Das ganzheitlich und nachhaltig Wirksame der Yoga-Meditation besteht in ihrem integrativ angelegten Weg zu Samyama (vollkommene Versenkung, die das Wissen über das gesamte Sein offenbart (YS. III, 5 nach R. Sriram)).
„Samyama – Integrale Yoga-Meditation“ beinhaltet also zwei ineinander übergehende Aspekte für Veränderung (Transformation) und Einheitserfahrung (Transzendenz):
- energetische Balance und einen beruhigten Geist (Chitta-Vrtti-Nirodha) durch integrativ wirkende Praxis und Therapie
- die Erfahrung des leidfreien stillen Raums der Urwirklichkeit in der Meditation
In diesem Prozess muss jeder vorbereitende Übungsschritt schon weitgehend von zwei scheinbar gegensätzlichen Verhaltensweisen geprägt sein: Im willentlichen Bemühen innerlich gelassen sein (Abhyasa-Vairagya, YS I,12).
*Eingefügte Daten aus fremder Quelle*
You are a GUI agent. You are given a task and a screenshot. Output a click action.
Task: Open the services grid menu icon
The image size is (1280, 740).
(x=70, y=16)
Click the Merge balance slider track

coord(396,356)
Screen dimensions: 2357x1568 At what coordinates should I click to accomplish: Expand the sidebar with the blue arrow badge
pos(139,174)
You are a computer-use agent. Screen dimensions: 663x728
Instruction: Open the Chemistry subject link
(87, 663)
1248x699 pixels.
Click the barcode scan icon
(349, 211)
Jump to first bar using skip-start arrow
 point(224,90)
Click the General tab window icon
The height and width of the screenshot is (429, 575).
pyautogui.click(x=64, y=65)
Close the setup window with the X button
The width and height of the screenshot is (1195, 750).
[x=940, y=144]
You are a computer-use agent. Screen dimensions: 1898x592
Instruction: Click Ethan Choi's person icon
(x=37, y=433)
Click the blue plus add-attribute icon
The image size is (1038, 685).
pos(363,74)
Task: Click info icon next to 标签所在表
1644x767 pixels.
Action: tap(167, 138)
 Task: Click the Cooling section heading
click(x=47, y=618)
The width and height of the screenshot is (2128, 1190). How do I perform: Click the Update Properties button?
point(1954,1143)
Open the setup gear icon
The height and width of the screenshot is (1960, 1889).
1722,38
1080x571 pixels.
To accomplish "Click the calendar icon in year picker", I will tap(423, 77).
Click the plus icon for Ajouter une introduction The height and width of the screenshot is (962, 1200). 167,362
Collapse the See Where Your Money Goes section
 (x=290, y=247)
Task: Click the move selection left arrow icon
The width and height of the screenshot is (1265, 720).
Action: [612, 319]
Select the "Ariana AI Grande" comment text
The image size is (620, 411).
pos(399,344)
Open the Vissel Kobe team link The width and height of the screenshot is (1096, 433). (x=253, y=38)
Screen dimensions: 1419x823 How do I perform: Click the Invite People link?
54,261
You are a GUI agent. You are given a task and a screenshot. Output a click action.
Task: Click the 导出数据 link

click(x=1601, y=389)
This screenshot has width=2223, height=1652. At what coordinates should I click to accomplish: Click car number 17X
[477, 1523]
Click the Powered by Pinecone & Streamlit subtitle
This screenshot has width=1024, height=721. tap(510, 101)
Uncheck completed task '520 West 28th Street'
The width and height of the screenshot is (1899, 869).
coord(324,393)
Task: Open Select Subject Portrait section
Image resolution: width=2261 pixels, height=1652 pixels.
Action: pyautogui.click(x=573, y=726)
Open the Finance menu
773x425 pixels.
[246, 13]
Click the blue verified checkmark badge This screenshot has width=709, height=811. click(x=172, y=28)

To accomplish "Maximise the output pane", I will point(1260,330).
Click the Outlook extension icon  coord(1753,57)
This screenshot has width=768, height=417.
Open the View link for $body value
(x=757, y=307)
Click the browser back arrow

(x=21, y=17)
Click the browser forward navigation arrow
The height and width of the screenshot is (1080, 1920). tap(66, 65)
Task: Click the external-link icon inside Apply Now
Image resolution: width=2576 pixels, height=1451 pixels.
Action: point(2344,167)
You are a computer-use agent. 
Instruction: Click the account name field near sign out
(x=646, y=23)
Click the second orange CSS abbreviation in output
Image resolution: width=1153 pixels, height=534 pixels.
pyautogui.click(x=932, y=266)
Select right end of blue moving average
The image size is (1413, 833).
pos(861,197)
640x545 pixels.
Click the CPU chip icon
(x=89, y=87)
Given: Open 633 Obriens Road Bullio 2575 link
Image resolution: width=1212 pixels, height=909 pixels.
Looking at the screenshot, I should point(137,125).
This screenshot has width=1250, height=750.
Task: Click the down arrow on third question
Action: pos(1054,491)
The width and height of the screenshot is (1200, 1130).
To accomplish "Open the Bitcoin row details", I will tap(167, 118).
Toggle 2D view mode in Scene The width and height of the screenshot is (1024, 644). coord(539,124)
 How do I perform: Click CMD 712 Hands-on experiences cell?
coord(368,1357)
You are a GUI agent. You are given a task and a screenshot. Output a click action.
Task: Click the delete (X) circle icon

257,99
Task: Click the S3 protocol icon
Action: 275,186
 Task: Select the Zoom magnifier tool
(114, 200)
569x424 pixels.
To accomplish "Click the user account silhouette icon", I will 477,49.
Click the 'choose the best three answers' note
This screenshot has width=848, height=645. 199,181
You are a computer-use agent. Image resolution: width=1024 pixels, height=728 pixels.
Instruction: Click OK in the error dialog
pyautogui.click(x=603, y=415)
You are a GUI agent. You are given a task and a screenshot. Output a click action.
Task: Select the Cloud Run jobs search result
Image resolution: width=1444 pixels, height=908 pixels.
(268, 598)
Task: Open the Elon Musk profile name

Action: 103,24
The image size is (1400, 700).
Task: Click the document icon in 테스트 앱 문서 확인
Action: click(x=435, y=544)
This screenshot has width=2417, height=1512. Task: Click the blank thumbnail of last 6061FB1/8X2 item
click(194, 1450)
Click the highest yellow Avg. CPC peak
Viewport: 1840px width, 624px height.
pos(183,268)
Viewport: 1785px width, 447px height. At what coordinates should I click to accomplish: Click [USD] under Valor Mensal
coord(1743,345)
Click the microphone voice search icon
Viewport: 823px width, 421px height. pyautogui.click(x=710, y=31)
Das gleichzeitige und gleichwertige Wirken beider Qualitäten ist als eine ganz besondere Beziehung zwischen Wille, Einfühlung und Zulassen zu verstehen. Durch Vertrauen (Shraddha), Bereitschaft zum Handeln (Virya) sowie eine Ahnung (Prajna) vom inneren Ziel des Yoga verschmelzen dabei Vorbereitung und Ziel miteinander. Sie können in den einfachsten Übungen kultiviert und stabilisiert werden. Vertrauen in die eigene Erfahrung entsteht und unterstützt die Einsicht in das innere Heilsein.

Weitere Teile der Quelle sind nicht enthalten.